3. The PET adhesive antistatic structure for wearable AMOLED modules according to claim 1, characterized in that, The conductive frame (22) is made of either conductive silver paste or conductive tape.
4. The PET adhesive antistatic structure for wearable AMOLED modules according to claim 1, characterized in that, The thickness of the conductive frame (22) is the same as the thickness of the PET adhesive layer (2).

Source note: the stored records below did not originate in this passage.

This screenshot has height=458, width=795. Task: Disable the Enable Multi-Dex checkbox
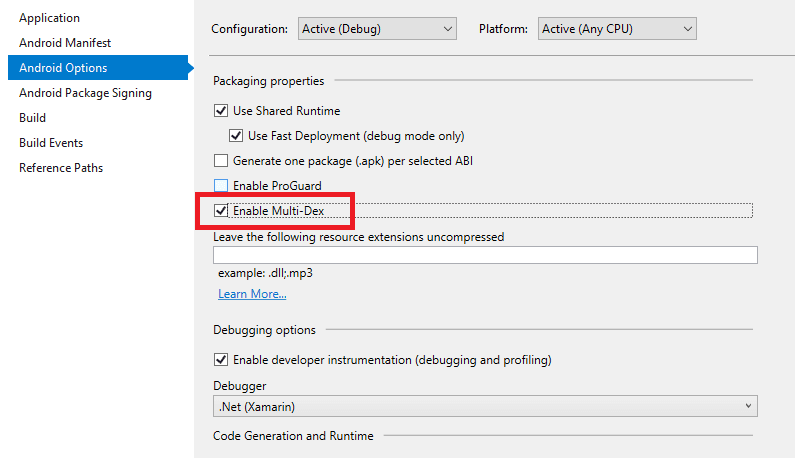pyautogui.click(x=221, y=211)
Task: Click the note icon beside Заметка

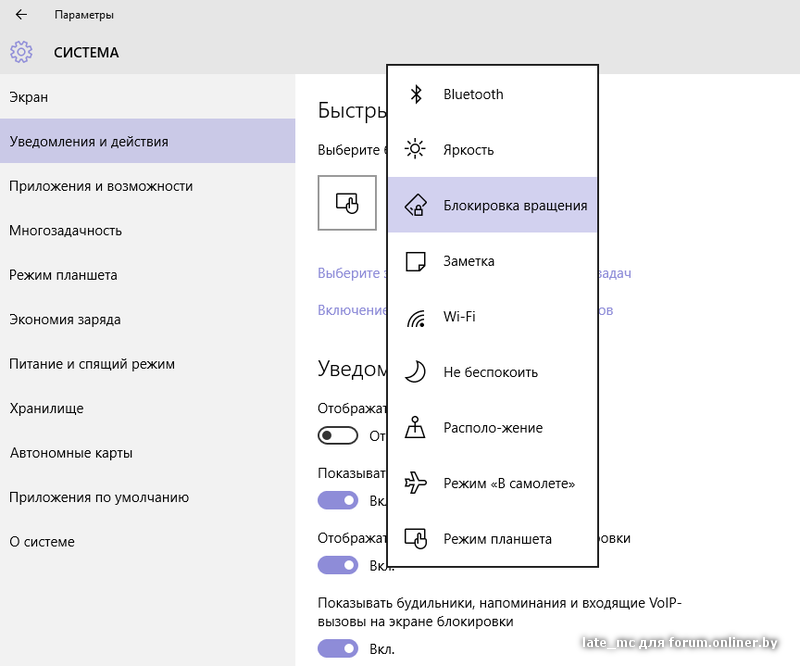Action: 415,261
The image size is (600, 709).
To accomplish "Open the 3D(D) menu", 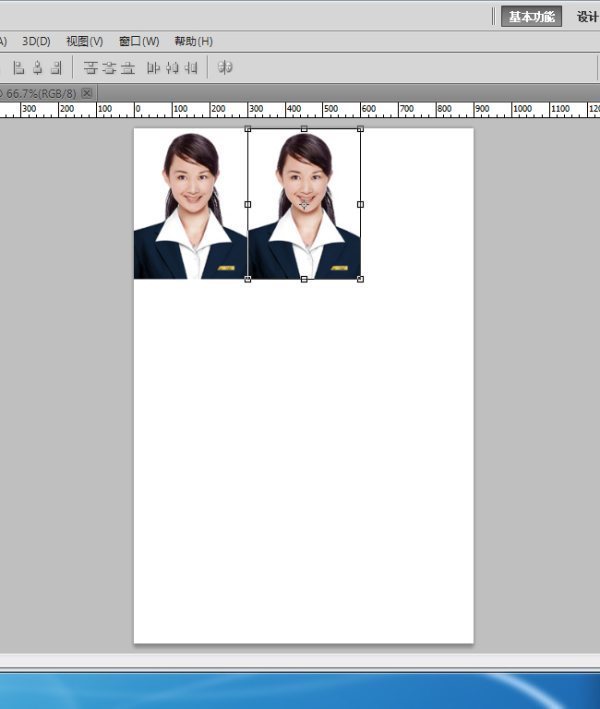I will [x=36, y=41].

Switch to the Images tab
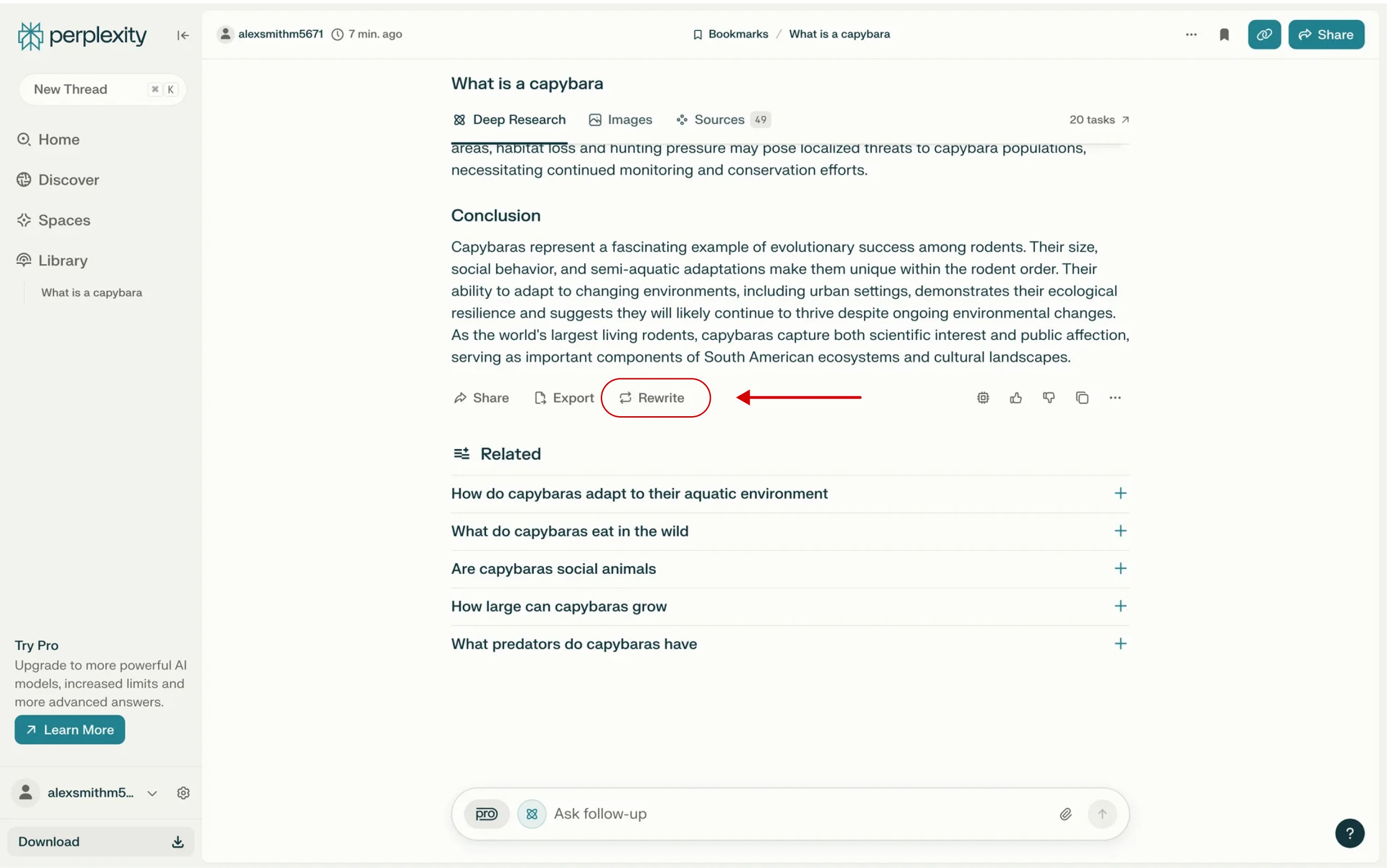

5. The PET adhesive antistatic structure for wearable AMOLED modules according to claim 1, characterized in that, The inner side of the conductive adhesive frame (22) is closely attached to the outer side of the PET adhesive layer (2).
6. The PET adhesive antistatic structure for wearable AMOLED modules according to claim 1, characterized in that, The conductive frame (22) contacts the external grounding area to release introduced static electricity.
7. The PET adhesive antistatic structure for wearable AMOLED modules according to claim 1, characterized in that, The conductive frame (22) has an interlocking structure (23) on its inner side, and the PET adhesive layer (2) has an interlocking groove (24) on its outer side corresponding to the position of the interlocking structure (23). The contact area between the PET adhesive layer (2) and the conductive frame (22) can be increased by the action of the interlocking structure (23).
8. The PET adhesive antistatic structure for wearable AMOLED modules according to claim 7, characterized in that, The interlocking structure (23) is an interlocking portion (25) extending from the inside of the conductive frame (22) toward the PET adhesive layer (2).
9. The PET adhesive antistatic structure for wearable AMOLED modules according to claim 8, characterized in that, The shape of the biting part (25) is one of rectangle, trapezoid, triangle or swallowtail.
10. The PET adhesive antistatic structure for wearable AMOLED modules according to claim 1, characterized in that, The top surface of the AMOLED screen glass (1) is covered with a glass cover plate (3) by optical adhesive.